No period in American history is hotter than Reconstruction, when civil rights for emancipated slaves were established in law and deed only to be tragically eviscerated. In “Klan War: Ulysses S. Grant and the Battle to Save Reconstruction,” Fergus Bordewich focuses on an especially violent chapter of the late 1860s and ’70s.

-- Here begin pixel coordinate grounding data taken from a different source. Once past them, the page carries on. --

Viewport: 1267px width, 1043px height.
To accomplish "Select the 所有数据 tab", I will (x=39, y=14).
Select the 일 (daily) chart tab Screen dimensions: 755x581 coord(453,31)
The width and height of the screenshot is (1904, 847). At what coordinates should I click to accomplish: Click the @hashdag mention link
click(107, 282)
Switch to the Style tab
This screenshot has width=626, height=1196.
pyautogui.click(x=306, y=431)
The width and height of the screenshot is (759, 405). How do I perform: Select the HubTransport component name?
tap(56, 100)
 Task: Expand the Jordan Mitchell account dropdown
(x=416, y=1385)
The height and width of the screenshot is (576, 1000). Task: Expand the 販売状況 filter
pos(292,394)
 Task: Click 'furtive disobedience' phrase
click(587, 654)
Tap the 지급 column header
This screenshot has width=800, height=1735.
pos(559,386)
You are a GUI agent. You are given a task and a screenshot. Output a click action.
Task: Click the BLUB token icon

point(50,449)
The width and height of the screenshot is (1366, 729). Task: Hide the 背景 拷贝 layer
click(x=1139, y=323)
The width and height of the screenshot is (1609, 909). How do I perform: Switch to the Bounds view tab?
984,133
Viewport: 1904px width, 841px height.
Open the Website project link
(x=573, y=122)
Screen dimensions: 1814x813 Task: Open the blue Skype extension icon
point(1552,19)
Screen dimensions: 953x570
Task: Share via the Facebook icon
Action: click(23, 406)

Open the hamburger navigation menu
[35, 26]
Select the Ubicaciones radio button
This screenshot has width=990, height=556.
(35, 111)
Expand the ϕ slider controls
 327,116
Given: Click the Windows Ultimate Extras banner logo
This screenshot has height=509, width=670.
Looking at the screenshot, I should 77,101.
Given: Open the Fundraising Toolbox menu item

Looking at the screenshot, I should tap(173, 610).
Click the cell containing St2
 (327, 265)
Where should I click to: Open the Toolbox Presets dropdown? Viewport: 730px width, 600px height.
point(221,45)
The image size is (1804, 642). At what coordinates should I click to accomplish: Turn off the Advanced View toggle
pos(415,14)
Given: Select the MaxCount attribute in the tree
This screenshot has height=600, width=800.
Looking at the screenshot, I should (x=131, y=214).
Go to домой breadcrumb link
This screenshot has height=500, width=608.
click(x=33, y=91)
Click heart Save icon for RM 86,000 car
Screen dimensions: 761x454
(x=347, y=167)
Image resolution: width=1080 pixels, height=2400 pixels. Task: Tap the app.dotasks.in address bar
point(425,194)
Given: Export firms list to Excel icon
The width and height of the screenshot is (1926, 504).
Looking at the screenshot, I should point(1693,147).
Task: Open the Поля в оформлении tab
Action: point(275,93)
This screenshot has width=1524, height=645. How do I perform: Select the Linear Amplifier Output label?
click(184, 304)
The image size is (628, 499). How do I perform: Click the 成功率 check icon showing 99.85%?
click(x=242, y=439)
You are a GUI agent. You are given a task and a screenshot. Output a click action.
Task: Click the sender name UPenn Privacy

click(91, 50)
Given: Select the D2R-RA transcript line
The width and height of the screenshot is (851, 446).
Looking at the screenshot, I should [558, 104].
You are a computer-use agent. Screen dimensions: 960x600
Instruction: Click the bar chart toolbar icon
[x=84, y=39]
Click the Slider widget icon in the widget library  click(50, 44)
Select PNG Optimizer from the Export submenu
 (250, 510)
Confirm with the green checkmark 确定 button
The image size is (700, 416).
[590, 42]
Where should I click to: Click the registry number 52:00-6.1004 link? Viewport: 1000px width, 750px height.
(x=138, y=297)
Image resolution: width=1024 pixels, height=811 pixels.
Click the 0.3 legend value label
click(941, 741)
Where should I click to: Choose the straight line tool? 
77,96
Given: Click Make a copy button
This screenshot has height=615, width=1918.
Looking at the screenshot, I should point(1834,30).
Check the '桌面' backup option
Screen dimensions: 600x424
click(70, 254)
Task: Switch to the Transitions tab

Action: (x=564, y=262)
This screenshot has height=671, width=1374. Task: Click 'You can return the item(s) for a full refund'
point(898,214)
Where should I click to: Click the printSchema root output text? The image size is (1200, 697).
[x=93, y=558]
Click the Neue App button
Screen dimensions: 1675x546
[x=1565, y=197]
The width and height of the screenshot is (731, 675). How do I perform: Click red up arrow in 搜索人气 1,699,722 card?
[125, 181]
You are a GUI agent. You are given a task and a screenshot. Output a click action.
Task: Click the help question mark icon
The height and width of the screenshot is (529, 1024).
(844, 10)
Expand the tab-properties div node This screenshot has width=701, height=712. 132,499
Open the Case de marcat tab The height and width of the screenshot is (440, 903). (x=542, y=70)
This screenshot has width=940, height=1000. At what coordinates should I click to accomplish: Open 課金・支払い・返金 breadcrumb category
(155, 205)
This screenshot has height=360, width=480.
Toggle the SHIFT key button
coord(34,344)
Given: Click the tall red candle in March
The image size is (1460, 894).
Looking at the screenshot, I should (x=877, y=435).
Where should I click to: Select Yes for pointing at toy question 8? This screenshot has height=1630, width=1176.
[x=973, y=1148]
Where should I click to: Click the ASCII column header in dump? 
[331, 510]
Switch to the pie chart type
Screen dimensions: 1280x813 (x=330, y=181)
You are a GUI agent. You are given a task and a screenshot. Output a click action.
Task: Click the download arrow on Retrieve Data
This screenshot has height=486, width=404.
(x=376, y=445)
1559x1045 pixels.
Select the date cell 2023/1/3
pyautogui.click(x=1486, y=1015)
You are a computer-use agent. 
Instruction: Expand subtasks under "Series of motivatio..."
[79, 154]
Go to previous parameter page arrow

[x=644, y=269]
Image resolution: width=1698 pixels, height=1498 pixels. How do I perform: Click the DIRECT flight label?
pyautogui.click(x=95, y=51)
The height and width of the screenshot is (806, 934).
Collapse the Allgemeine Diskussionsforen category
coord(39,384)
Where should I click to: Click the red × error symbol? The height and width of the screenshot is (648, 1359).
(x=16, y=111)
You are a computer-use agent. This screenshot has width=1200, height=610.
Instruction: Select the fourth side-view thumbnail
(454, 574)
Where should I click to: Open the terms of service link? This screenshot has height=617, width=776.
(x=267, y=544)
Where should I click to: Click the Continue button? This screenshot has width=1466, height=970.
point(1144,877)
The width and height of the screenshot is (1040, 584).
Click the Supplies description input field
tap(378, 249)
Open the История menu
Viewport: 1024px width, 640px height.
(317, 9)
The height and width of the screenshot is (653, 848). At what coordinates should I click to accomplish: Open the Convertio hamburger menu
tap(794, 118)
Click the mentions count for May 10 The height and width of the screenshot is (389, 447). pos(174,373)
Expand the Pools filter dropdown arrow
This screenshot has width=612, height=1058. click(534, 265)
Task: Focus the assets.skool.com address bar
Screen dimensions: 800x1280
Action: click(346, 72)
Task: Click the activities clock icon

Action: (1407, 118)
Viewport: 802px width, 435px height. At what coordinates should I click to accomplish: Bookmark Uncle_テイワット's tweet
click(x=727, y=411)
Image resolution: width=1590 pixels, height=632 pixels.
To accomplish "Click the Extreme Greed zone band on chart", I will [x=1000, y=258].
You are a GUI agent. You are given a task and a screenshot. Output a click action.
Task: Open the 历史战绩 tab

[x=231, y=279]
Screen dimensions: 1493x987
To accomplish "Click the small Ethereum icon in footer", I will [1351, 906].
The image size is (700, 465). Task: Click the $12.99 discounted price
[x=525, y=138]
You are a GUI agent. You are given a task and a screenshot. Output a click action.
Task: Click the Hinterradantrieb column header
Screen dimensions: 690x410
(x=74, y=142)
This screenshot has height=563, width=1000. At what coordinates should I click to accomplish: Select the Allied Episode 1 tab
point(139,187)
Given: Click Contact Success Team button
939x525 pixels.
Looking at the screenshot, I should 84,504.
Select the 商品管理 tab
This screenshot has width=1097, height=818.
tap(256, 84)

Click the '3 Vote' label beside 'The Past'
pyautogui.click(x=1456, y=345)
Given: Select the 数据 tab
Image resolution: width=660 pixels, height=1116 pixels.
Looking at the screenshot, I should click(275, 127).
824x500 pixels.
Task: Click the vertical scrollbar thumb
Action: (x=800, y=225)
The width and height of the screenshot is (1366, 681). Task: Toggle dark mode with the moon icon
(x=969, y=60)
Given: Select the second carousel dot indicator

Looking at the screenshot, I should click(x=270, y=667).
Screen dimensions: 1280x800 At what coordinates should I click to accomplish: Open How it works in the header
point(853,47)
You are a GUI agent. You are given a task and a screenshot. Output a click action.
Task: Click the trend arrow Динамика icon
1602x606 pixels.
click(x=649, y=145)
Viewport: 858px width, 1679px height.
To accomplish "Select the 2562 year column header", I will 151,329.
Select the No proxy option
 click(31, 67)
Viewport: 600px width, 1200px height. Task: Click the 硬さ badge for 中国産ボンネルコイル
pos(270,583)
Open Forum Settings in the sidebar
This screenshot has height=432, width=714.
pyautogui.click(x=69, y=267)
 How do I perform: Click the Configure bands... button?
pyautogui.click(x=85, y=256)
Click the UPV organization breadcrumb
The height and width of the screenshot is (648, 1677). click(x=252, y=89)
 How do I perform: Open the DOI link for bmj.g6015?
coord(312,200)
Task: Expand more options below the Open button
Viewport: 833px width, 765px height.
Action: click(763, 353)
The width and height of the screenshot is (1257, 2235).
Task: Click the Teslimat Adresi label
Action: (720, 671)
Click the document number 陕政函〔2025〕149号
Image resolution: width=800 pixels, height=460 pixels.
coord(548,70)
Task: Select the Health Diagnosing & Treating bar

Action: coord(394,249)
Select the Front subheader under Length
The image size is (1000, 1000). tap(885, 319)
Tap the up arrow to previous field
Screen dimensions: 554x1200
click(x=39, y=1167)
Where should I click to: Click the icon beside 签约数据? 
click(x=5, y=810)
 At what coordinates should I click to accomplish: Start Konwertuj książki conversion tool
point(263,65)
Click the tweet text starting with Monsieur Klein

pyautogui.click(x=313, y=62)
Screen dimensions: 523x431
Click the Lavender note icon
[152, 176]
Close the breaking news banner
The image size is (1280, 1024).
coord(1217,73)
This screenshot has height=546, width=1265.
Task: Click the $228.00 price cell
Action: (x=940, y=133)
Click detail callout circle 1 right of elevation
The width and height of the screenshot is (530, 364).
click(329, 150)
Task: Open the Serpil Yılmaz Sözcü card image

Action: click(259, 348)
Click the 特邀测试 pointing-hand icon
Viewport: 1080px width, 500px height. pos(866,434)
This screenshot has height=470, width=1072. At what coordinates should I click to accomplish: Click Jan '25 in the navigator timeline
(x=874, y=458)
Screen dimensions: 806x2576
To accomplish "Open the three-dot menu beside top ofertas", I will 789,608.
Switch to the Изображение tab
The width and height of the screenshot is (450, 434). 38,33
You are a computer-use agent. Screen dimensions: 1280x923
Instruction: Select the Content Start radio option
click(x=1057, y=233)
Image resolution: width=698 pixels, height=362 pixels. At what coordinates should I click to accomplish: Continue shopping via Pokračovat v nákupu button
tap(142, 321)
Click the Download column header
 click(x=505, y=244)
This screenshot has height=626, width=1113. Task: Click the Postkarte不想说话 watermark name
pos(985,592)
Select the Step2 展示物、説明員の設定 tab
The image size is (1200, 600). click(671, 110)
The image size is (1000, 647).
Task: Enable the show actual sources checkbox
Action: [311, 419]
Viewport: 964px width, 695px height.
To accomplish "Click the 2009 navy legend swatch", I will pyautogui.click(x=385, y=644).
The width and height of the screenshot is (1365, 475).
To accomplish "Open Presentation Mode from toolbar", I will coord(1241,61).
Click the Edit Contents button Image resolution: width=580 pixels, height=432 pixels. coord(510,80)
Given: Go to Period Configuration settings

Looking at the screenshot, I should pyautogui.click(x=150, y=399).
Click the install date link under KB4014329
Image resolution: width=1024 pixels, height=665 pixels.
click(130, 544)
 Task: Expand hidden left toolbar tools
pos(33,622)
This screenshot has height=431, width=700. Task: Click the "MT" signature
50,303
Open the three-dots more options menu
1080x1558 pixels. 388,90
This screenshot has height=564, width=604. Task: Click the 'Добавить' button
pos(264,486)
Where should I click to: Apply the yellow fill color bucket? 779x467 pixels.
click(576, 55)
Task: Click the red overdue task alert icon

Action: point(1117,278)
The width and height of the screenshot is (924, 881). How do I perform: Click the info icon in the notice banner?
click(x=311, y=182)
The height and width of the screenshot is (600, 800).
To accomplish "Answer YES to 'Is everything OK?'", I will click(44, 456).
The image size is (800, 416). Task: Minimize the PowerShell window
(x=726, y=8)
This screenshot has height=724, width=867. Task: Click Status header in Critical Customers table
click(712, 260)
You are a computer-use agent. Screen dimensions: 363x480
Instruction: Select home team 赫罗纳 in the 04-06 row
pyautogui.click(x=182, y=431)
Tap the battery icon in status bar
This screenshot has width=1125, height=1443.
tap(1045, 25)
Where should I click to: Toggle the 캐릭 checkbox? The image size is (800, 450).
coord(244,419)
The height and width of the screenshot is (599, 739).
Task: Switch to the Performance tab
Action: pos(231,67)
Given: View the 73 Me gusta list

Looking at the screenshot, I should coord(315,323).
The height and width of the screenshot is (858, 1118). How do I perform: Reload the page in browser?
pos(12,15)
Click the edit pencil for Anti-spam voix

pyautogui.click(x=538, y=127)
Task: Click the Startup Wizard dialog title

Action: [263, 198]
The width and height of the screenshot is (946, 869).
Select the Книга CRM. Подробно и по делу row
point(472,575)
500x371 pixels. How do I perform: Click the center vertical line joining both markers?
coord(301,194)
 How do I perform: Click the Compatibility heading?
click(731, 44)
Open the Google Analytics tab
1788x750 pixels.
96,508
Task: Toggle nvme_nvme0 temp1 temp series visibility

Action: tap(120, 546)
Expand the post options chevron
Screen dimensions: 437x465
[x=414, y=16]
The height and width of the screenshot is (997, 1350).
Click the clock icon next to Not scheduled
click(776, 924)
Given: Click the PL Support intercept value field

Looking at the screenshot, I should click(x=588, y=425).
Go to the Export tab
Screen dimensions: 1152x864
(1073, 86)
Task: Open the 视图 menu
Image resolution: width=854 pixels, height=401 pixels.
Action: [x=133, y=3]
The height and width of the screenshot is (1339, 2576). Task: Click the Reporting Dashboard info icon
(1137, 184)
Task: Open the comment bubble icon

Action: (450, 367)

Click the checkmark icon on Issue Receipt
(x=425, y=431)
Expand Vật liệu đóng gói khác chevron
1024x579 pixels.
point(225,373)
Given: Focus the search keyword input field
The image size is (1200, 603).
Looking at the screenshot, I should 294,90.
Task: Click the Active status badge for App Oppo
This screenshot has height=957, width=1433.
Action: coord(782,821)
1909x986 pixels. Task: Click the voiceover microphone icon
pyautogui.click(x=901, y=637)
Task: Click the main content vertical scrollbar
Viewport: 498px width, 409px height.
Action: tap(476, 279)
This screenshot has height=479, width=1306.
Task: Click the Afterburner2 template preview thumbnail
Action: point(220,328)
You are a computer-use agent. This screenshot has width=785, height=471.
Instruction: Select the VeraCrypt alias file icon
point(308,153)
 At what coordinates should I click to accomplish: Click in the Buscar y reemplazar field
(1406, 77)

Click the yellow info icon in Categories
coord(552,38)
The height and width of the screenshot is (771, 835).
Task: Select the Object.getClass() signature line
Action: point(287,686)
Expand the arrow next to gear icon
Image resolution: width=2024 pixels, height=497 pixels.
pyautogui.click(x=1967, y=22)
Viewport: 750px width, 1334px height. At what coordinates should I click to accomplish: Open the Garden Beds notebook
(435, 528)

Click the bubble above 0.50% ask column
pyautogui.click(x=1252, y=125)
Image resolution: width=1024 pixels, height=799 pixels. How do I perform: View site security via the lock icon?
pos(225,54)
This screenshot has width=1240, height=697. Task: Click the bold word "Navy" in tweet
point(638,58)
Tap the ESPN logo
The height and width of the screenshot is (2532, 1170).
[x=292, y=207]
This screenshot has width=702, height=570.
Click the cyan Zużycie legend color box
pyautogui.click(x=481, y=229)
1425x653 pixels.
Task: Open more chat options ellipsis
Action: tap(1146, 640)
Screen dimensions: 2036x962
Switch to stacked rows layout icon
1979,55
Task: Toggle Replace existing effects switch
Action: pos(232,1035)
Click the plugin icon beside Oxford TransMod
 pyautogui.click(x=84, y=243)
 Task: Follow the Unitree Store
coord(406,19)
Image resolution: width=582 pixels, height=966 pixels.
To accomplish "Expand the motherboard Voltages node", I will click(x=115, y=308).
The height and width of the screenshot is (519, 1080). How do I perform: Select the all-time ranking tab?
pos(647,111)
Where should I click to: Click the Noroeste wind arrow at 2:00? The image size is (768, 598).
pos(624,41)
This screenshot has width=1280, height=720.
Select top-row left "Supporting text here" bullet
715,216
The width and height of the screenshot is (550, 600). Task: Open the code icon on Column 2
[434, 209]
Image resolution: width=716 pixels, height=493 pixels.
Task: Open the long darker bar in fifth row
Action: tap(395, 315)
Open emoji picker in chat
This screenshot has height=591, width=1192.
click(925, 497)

In the aftermath of the Civil War, freed blacks in the Southern states were elected to local as well as federal offices, and they voted in large numbers, giving the Republican Party a hammerlock over the South. But white Southerners would not accept Republican rule; indeed, for ex-Confederates, Mr. Bordewich observes, “the war had not ended.” With their economy in tatters and their society uprooted, defeat “stung like bitter smoke in the air.” The sight of former slaves drilling in state militias “inflamed” Southern sensibilities. And so a new organization arose: the Ku Klux Klan.
Mr. Bordewich, whose previous book profiled Republican reformers in the Civil War Congress, begins his compelling chronicle by detailing the astonishing brutality of the Klan, which wantonly beat and murdered blacks—as well as sympathetic whites—to intimidate voters, frighten Republican officials and reclaim power for Democrats.
This makes for gruesome reading. Right away we meet Wyatt Outlaw, a former slave who had escaped and fought in the Union Army and after the war opened a woodworking shop in North Carolina. He was, what’s more, a Republican activist and outspoken defender of black rights.
In 1870 a score of masked, robed Klansmen burst into his house, assaulted him, dragged him to an elm and strung him up, not neglecting to slash the mouth that had spoken so freely. His killers were never punished. Mr. Bordewich quotes the appalling boast of a former Tennessee congressman: “The negroes are no more free than they were four years ago, and if anyone goes about the country telling them that they are, shoot him.”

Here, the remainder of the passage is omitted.